The studio floor is rather blue and twinkly! I am making glitter mats for my end of term/course show. Most of the glitter is on the mats and the sheets of paper laid out to catch the overspill. However a noticeable amount of glitter strays on to the actual floor. Actually it strays all over the place! This is the first time that I have i) attempted to stick glitter to flexible plastic and ii) mixed by own shade of glitter. After being so uptight about any other colour than black on the black glitter door, it has been fun to blend different blue tones. The scale and dimensions of the mats, and perhaps the brown paper that they are lying on, made me think of Rothko. It is probably more correct to say that seeing two of the sparkly mats lying next to each other made me think how different Rothko’s Seagram paintings would be if they were made in glitter rather than oil paint. And now as I write I am reminded of Corinne Felgate’s glittery re-interpretations of Mondrian’s grid based paintings that I saw in London earlier this year. Felgate uses glitter material cut to the appropriate sizes and shapes – it might be fun to see if I could replicate the Rothko’s tonal variation through sprinkling glitter (which comes in a limited range of predetermined colours). A Glittering Rothko series will have to wait until I have a studio again – it is not the sort of thing that I would want to do at home!

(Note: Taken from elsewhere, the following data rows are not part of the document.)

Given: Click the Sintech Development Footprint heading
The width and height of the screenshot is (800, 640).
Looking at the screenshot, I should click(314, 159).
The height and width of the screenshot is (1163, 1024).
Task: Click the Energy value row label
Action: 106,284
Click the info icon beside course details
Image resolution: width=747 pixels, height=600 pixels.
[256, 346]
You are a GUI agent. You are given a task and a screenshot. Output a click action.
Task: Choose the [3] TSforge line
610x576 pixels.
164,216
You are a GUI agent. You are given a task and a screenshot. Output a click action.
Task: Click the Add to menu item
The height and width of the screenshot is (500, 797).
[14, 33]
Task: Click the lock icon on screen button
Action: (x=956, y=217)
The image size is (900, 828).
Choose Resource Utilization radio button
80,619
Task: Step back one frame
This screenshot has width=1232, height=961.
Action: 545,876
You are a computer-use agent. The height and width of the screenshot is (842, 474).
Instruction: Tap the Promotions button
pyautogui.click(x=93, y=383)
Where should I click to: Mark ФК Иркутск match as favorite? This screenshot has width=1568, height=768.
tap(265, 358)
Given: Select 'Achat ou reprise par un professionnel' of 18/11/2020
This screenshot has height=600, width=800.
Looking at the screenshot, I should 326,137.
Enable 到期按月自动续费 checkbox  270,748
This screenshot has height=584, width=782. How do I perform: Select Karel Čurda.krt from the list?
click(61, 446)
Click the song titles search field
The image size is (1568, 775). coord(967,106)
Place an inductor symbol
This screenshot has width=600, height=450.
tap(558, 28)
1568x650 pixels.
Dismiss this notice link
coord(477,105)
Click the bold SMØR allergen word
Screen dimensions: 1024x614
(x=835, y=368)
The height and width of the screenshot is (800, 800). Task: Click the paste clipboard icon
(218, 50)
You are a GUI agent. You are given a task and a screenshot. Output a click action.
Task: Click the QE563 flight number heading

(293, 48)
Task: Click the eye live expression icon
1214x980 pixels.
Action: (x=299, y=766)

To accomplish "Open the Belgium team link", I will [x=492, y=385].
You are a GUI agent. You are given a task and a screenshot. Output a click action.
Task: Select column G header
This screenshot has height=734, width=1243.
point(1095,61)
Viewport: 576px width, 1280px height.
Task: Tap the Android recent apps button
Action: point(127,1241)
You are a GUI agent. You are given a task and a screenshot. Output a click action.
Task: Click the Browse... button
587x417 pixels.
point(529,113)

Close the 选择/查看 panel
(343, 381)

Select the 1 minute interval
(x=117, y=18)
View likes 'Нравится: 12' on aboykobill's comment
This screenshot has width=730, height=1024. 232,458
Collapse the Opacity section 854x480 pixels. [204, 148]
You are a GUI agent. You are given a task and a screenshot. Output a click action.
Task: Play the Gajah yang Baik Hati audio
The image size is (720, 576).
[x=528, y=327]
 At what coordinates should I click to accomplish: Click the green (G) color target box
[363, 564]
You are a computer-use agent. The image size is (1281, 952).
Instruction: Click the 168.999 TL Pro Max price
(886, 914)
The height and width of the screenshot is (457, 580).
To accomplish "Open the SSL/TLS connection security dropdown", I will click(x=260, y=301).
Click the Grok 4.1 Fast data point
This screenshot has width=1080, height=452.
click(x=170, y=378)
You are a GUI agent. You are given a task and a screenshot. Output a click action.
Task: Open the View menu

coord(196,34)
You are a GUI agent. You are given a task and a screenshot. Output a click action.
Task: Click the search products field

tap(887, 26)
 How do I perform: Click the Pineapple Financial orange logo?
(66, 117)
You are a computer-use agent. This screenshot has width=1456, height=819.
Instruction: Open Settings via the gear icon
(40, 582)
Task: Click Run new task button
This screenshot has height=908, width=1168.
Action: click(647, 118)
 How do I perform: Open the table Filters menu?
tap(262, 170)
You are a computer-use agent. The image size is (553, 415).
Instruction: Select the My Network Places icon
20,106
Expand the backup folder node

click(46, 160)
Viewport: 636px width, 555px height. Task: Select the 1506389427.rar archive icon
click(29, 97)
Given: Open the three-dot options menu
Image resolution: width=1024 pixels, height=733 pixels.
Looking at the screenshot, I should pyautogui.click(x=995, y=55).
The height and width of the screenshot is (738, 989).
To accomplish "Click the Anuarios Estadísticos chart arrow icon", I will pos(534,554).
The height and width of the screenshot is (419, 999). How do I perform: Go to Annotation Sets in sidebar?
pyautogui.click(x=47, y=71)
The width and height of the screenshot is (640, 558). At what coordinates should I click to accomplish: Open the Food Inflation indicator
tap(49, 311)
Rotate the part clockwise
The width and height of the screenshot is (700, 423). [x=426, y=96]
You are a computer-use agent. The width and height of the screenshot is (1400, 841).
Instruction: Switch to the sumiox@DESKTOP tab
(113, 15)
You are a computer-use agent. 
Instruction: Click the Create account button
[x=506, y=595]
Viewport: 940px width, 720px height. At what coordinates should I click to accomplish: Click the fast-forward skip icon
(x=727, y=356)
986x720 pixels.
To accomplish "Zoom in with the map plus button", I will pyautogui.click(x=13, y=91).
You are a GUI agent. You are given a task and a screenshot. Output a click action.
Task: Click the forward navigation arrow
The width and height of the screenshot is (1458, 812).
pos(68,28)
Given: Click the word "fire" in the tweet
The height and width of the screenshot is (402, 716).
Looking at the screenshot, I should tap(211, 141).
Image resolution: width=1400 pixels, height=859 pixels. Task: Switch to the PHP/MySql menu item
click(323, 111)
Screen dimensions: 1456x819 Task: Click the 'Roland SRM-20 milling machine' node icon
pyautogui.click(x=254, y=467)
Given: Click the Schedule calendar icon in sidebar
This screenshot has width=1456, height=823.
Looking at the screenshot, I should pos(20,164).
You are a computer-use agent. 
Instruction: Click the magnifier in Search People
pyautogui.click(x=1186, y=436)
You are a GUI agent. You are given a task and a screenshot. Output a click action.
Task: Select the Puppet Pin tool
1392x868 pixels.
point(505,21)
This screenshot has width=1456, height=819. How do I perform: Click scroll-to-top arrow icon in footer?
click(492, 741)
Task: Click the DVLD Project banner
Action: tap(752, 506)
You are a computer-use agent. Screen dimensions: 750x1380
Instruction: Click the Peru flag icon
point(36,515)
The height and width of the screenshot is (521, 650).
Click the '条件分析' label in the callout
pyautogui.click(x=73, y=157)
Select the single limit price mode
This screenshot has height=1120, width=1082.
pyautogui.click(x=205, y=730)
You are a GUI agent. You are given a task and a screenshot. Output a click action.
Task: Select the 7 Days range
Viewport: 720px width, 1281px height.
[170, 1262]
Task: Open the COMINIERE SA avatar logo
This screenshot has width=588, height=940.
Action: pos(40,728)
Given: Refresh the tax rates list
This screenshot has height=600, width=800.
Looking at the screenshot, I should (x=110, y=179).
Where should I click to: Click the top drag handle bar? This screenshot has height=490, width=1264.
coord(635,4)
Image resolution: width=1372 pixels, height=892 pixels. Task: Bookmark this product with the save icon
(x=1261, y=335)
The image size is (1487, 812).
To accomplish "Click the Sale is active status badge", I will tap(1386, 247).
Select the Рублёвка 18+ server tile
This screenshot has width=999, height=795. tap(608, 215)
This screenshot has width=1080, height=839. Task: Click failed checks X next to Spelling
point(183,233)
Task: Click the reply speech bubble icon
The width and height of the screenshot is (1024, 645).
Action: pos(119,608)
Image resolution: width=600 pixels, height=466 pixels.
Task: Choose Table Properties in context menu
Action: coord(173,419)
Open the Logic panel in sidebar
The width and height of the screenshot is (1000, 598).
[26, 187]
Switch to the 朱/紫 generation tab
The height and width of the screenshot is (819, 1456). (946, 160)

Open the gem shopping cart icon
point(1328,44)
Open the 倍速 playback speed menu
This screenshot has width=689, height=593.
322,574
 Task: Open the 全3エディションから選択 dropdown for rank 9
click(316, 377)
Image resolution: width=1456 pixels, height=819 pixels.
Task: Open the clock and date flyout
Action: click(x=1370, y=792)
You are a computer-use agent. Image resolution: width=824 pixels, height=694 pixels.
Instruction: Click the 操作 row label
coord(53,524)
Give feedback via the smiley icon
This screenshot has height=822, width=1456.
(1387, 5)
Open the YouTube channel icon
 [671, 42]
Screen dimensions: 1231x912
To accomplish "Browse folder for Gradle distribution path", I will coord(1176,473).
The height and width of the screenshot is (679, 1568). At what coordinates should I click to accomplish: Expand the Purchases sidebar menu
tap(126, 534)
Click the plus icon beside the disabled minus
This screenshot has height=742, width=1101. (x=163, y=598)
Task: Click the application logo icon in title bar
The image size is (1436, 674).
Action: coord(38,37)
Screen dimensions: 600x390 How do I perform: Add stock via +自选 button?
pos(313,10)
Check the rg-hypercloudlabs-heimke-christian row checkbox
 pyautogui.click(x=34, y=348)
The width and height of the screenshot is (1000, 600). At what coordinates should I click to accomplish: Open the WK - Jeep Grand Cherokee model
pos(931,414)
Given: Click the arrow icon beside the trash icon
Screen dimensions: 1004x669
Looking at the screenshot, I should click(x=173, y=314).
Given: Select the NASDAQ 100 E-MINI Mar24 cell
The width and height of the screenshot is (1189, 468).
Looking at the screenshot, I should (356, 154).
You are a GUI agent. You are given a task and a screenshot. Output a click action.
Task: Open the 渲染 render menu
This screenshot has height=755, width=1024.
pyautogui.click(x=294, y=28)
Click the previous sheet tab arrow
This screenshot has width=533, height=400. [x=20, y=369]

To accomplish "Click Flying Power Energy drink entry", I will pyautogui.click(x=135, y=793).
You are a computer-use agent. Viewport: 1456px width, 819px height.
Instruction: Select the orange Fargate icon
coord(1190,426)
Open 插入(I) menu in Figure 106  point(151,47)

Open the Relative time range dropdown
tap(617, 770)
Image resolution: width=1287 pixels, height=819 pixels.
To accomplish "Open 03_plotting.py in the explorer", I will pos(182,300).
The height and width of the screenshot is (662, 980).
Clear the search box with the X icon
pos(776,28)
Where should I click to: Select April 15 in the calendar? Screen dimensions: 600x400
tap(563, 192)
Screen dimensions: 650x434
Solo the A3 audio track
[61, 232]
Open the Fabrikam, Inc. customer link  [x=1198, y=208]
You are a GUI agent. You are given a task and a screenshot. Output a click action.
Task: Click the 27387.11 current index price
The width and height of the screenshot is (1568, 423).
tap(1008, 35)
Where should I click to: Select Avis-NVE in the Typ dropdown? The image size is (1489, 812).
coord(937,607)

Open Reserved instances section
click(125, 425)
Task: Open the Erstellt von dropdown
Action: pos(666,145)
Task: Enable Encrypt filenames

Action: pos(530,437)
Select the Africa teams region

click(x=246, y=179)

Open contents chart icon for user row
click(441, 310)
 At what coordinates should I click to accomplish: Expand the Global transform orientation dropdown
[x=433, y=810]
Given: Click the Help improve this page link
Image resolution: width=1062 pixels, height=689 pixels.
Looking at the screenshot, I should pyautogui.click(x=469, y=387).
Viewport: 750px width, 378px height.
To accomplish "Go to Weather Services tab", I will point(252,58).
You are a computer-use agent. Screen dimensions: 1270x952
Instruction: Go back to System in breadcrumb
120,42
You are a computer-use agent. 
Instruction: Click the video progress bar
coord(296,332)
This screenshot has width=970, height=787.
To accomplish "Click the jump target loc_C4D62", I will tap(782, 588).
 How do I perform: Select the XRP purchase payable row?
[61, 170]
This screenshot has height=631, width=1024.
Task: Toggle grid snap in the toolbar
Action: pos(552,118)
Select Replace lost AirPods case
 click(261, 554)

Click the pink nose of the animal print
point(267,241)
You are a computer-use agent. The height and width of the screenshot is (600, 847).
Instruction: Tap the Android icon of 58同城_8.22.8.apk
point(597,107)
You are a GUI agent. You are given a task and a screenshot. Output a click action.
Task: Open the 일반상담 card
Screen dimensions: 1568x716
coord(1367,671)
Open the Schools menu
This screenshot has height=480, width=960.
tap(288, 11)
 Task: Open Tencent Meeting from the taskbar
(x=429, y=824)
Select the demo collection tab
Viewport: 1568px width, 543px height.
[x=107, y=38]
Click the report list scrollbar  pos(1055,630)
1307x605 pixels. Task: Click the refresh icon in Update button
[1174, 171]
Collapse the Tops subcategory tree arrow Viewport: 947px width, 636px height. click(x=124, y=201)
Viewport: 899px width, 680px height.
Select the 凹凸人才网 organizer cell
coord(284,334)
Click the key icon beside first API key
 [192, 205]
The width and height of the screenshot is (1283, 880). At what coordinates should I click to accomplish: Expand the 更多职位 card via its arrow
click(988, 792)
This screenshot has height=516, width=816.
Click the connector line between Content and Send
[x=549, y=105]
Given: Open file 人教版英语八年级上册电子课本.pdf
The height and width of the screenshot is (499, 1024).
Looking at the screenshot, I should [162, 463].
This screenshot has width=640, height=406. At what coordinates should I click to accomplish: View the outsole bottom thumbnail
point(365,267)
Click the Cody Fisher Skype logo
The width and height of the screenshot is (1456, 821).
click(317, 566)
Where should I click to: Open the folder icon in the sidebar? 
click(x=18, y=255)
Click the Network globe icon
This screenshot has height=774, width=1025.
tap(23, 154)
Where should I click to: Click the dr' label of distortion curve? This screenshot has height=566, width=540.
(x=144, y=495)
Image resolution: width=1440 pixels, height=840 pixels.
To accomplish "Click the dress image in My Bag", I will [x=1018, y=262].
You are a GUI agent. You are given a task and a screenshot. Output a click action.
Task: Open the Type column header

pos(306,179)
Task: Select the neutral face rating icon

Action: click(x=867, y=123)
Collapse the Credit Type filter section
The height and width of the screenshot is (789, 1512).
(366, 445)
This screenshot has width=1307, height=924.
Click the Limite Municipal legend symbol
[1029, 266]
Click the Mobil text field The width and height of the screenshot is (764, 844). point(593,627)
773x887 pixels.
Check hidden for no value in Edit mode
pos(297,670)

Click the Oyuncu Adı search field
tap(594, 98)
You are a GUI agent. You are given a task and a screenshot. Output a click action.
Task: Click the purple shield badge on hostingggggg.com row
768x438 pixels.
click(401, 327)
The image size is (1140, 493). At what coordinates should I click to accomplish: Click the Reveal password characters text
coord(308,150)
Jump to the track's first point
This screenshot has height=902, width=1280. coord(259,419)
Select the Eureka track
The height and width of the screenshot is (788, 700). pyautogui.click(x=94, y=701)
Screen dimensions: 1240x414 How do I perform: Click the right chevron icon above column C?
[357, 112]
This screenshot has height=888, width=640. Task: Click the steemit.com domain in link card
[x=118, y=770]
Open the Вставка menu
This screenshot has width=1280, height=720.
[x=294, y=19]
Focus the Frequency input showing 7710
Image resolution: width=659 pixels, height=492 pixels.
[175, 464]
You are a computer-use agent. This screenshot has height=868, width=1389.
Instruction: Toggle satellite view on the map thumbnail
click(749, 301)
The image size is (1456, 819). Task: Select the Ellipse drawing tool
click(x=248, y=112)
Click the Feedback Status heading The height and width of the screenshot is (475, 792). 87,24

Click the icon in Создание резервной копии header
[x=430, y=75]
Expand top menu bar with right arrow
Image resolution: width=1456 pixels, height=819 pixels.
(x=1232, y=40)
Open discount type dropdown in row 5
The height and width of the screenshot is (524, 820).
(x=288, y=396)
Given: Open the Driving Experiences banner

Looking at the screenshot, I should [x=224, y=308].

I am delighted that my idea of ‘glitter as methodology’ has found a place in my text for the book we are producing at school. As I was reflecting on my year of Following Eugène I realised that my methodology was pretty glittery – by which I mean that I have been constructing a plane on which the various materials catch one’s eye in different ways depending on how you approach it. The word ‘static’ interests me – both as an adjective: being still, and as a noun: electric charge. When I work with glitter I am working both these definitions – sometimes at the same time. Practically I want to fix the glitter down to make it static, and at the same time conceptually I want the glitter to have a sense of charge and excitement about it. For me the glitter (the physical material) enables me to play in the spaces between all sorts of definitions and ideas – that is what I love about it!
The glitter mats also reminded me of a proposal for a glittering staircase that I made several years ago. In that case I was planning to use crushed glass on an abandoned set of steps in the Crystal Palace train station. Of course I was making more of references to glass and crystal in that case but now I think that the visual effect I wanted was not so different from what I am achieving with glitter.
The text that I have written feels like a good account of the various professional courses that I have taken over the past three years – an amalgamation of both the practical and the theoretical exercises at Mejan and Konstfack. I cannot imagine that I would have been able to write such a piece, nor to feel confident about it, without finding my own way to engage with artistic research.